In addition to its post-translational regulation by cellular oxygen content, HIF-1α is also controlled at the protein synthesis level, through oncogenic signal transduction activated by growth factors. For example, growth factors, such as insulin, insulin-like growth factor 1 and 2, angiotensin II, thrombin and platelet-derived growth factor, promote the accumulation of HIF-1α protein in a cell-type-specific manner even under normoxia (1924). There are two major signaling pathways involved in the regulation of HIF-1α protein levels and function, the phosphatidylinositol 3-kinase (PI3K)-Akt and the mitogen-activated protein kinase (MAPK) pathways (22, 25, 26). Signaling from the PI3K pathway increases HIF-1α stabilization through the mammalian target of rapamycin protein complex (mTOR), likely by enhancing HIF-1α translation. The MAPK pathway may stimulate the transactivation function of HIF-1α through direct phosphorylation of HIF-1α (27) or by up-regulating its cofactor p300 (28).

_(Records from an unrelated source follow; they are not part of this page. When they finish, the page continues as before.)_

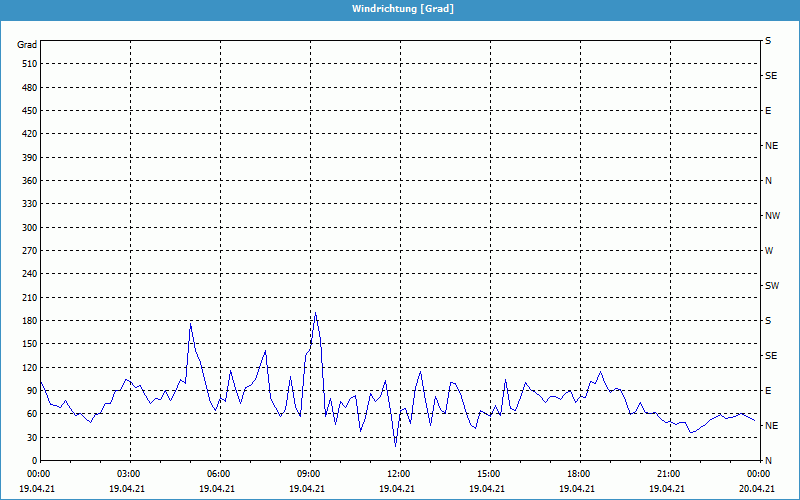Viewport: 800px width, 500px height.
Task: Click the 270 label on the left axis
Action: [27, 251]
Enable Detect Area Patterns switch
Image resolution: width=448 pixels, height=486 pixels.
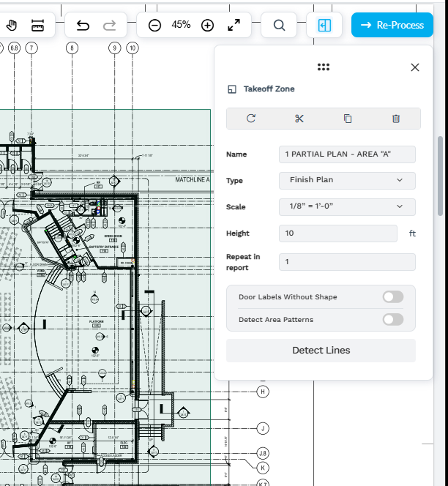point(392,319)
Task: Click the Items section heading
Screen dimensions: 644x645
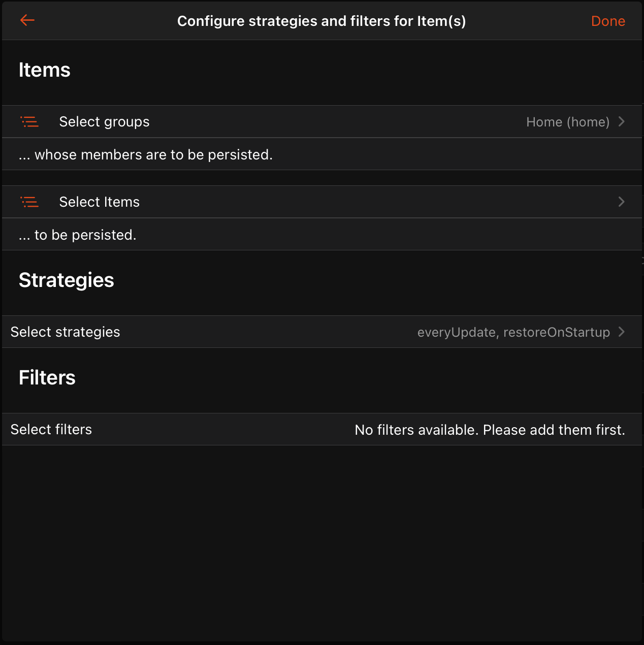Action: pos(45,70)
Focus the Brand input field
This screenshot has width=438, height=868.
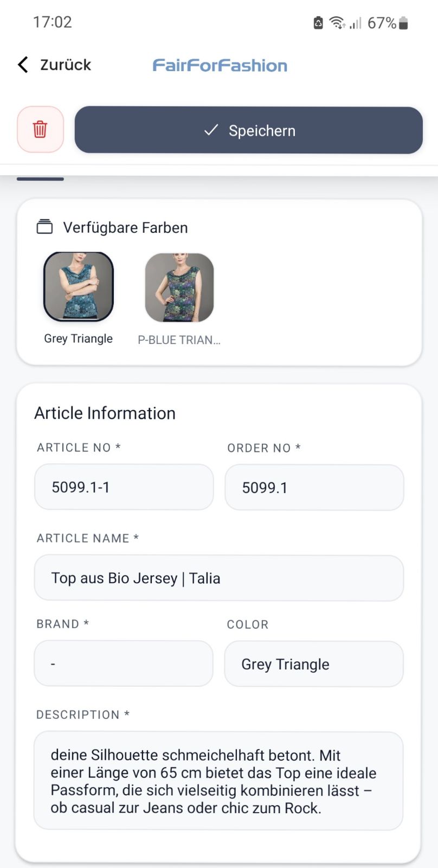[124, 663]
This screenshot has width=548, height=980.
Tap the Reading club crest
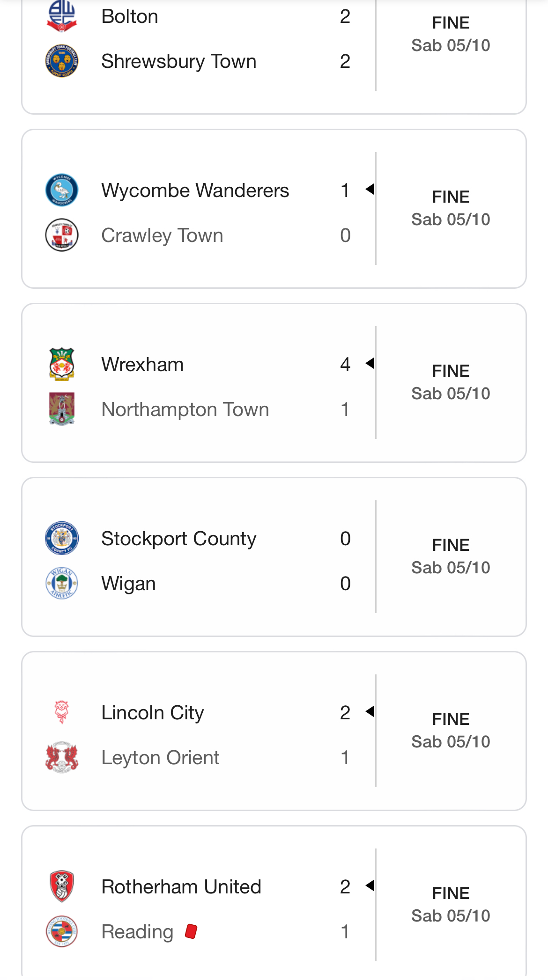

In many human cancers, deregulation of the HIF-1 pathway results in its over-expression, and associates with poor patient prognosis (29, 30). Therefore, various small molecules targeting the HIF pathway have been developed (11, 3137). Many of these molecules have an indirect mechanism of action, display pleiotropic effects suggesting a multiplicity of targets, show unwanted side effects, or have poor pharmacological properties necessitating the development of further HIF inhibitors (38, 39). Recent studies show that up-regulation of mTOR signaling increases HIF-1α protein expression through translation initiation factors such as 4E-BP1 and p70 S6 kinase (S6K) (4042), which are particularly interesting targets for HIF-1α inhibitor development.

We previously screened a 10,000-membered natural product-like chemical compound library using a cell line stably expressing an HRE-dependent reporter and identified several “hit” structures, including 103D5R, which inhibits HIF-1α protein accumulation (31). In this study, we report a new chemical compound derived from this screen, KC7F2, as a notable inhibitor of HIF-1α protein synthesis and investigated its mechanism of action. The identification and development of novel HIF-1 pathway inhibitors may lead to the development of a new type of treatment for cancer, potentially applicable to many solid malignancies.

Materials and Methods

Cell lines and culture conditions

Human cancer cell lines LN229, LNZ308, U251MG, MCF7, PC3, D54MG, U87MGD and the human fibroblast cell line HFF-1 were maintained in DMEM media (Mediatech, Herndon, VA) supplemented with 10% FBS, sodium pyruvate (1 mM), penicillin (100 IU/ml) and streptomycin (100 μg/ml). A549 cells were kept in RPMI 1640 medium (Mediatech, Herndon, VA) with the same supplements. Primary cultures of human dermal microvascular endothelial cells (HDMVEC) were obtained from the Dermatology Department Core Facility at Emory University and maintained in Medium 131 with attachment factor (Invitrogen, CA). Primary cultures of mouse neurons were maintained in Neurobasal medium (Invitrogen, CA) with 5% FBS, 2% B-27 (Invitrogen), 0.6% dextrose, sodium pyruvate (1 mM), l-glutamine (0.5 mM), penicillin (25 IU/ml) and streptomycin (25 μg/ml). Cells were incubated at 37°C in a humidified atmosphere containing 5% CO2 and 21% O2 (normoxia) or 1% O2 (hypoxia) in a hypoxia workstation (InVivo1,000, Ruskinn). The LN229-HRE-AP reporter cell line for HIF transcriptional activity was created by stably transfecting LN229 cells with the pACN188 plasmid, which contains an alkaline phosphatase gene driven by six HREs derived from the VEGF gene (31, 43).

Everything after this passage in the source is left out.